Document ::
[start]

WHEN STARS ARE BRIGHT

Two brothers. One backyard. Infinite stars.

On a balmy summer night, Chase and Tommy settle in with popcorn and wishes, expecting nothing more than a late bedtime and a few shooting stars. But when the sky begins to move in ways it shouldn’t, their quiet backyard campout turns into a close encounter of the childhood kind.

Credits

Directed and Edited by
DARYL DELLA

Written by
J. PHILLIP WILKINS
and
DARYL DELLA

Starring
HENRY ETHAN DELLA as Chase
ELIAS DALTON DELLA as Tommy

Produced by
KIRSTEN DELLA

Poster

by Daryl Della

Behind the Scenes

The film began less as a narrative ambition and more as a technical itch. Eager to test a set of Orion anamorphic lenses that had just become available for rental, Daryl Della decided the best subjects for a lens test would be the two people least likely to complain about multiple takes: his sons, Henry and Eli, then six and four years old.

[end]

Work to do ::
**1.** Reproduce word for word the part of the film page that starts at "by Daryl Della" and ends at "four years old.".
**2.** List every person named in the credits section of the film page.
Rely only on the film page for everything you write.

Dataset excerpts ::
[start]

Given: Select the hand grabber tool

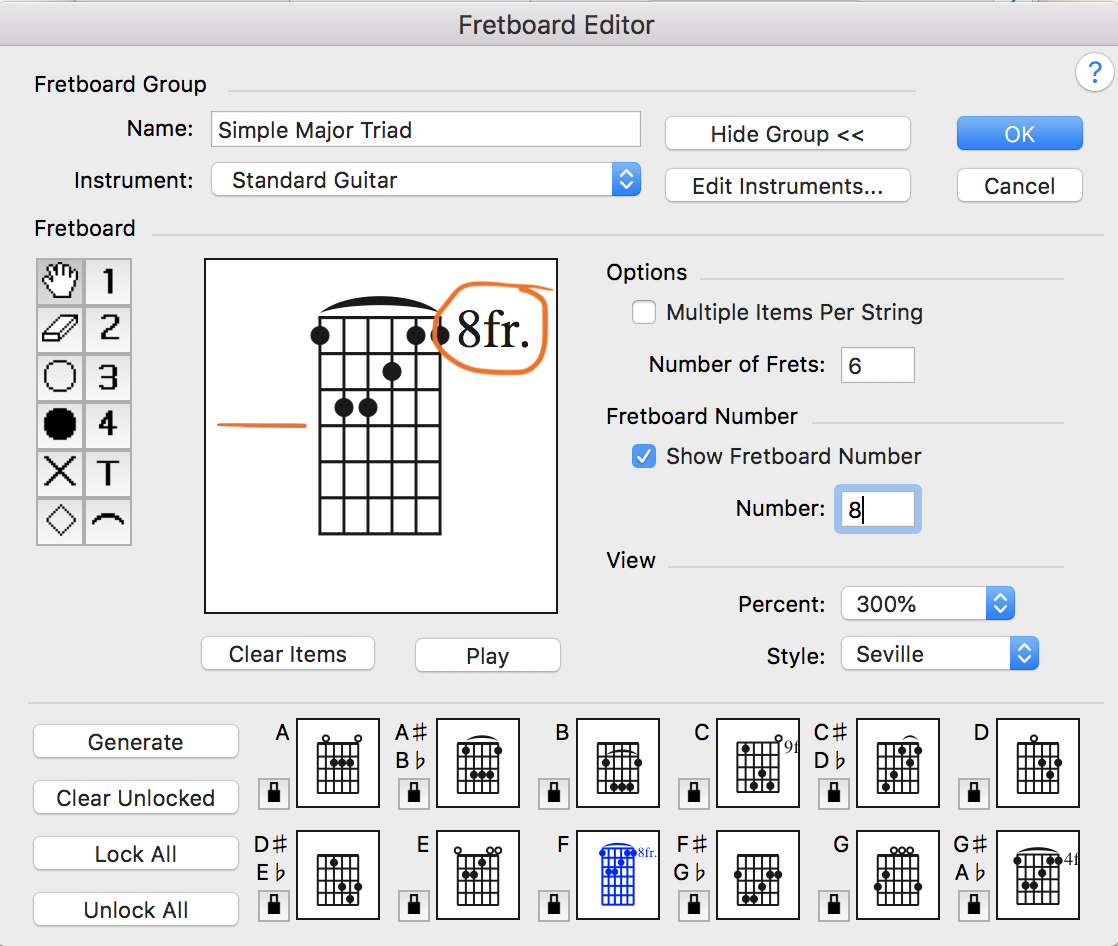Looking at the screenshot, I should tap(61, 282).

[end]
[start]

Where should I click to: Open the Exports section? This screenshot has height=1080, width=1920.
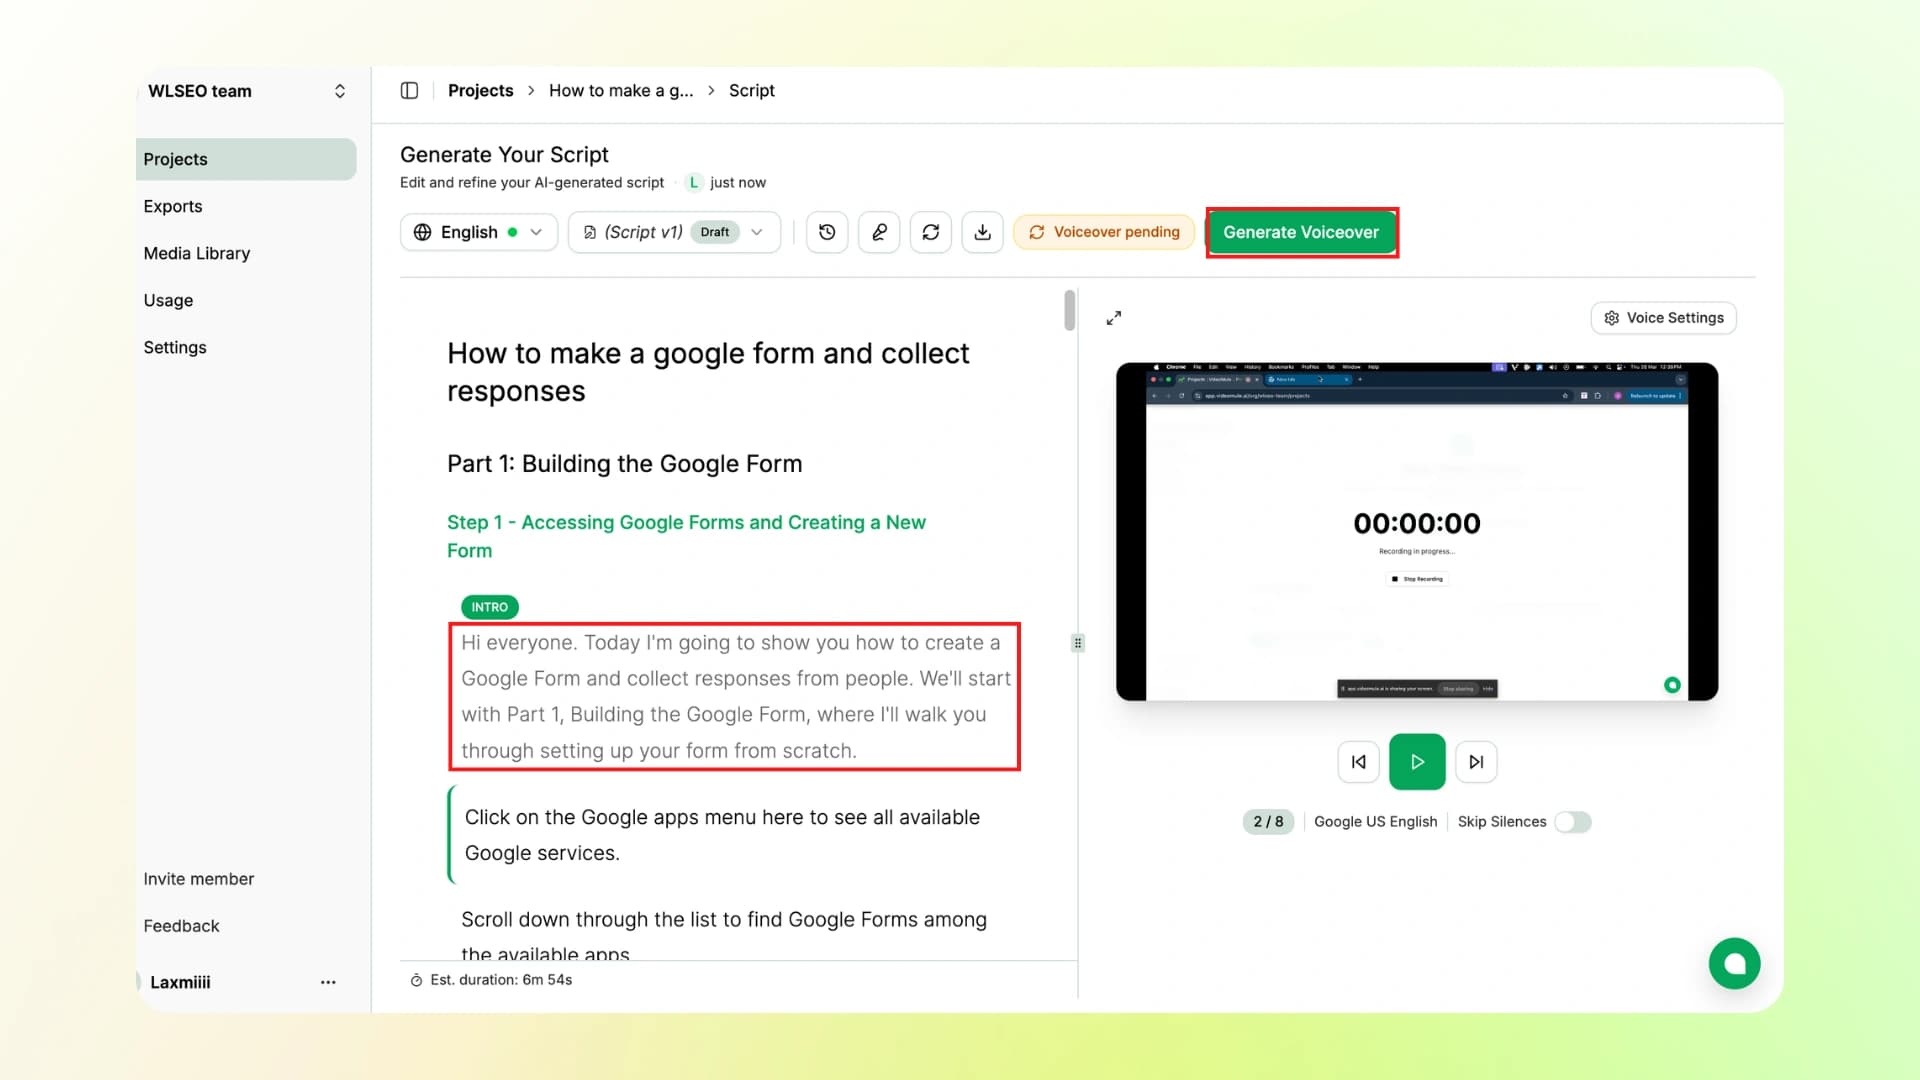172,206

[end]

Answers in order ::
**1.**
by Daryl Della

Behind the Scenes

The film began less as a narrative ambition and more as a technical itch. Eager to test a set of Orion anamorphic lenses that had just become available for rental, Daryl Della decided the best subjects for a lens test would be the two people least likely to complain about multiple takes: his sons, Henry and Eli, then six and four years old.

**2.**
Daryl Della
J. Phillip Wilkins
Henry Ethan Della
Elias Dalton Della
Kirsten Della